A New Year's Homage to the Ink-Stained Irregulars

There's something about the calendar doing its annual pirouette that makes me sentimental, or maybe it's just the Bo-bourbon talking. Either way, as we say goodbye to 2025 and squint uncertainly at the future that is 2026, I find myself pausing, as I've done for decades now, to raise a glass to all of you who have kept the ink flowing and the presses humming.

You magnificent, stubborn souls, you've done it again. You've survived. And in publishing, survival isn't just victory; it's an art form.

It's been quite a ride, hasn't it? Somewhere along the way, we became the last romantics of the analog world, the guardians of grainy halftones and perfectly kerned headlines. We've heard the doomsday prophets chant "Print is dead" more times than I've ordered lunch at Junior's Deli. Yet here we are: ink-stained, slightly older, definitely wiser, and still unbowed.

The world did change. It continues to spin at algorithmic speed. But so did we. We learned to dance rather than dig in our heels. The magazine, that miraculous blend of image, story, and touch, has transformed from a utilitarian medium into a luxury object, as tactile and desirable as a fine vinyl record.

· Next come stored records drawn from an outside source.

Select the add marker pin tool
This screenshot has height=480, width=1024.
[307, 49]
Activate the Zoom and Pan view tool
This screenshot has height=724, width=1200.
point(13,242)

Now your creations are not just read, they're admired, collected, and proudly displayed. In a world drowning in content, you offer curation. In a sea of scrolling, you offer stillness. The thump of "thwack" mail, the joyous arrival of a printed magazine, is now an event, not a routine. And that, my friends, is something close to magic.

You've managed what few industries ever do: evolve without surrender. You've embraced the digital tools that amplify your reach without abandoning the soul of your craft. You've proven that the screen and the page can coexist, frenemies at worst, creative collaborators at best. Because real storytelling, storytelling with heart and heft, was never platform dependent. It was always about connection.

And connection, my friends, cannot be automated. The algorithm may sort, suggest, and even simulate, but it will never feel. That, as ever, remains your domain. You have survived. In this business, that's not a consolation prize. That is the championship ring.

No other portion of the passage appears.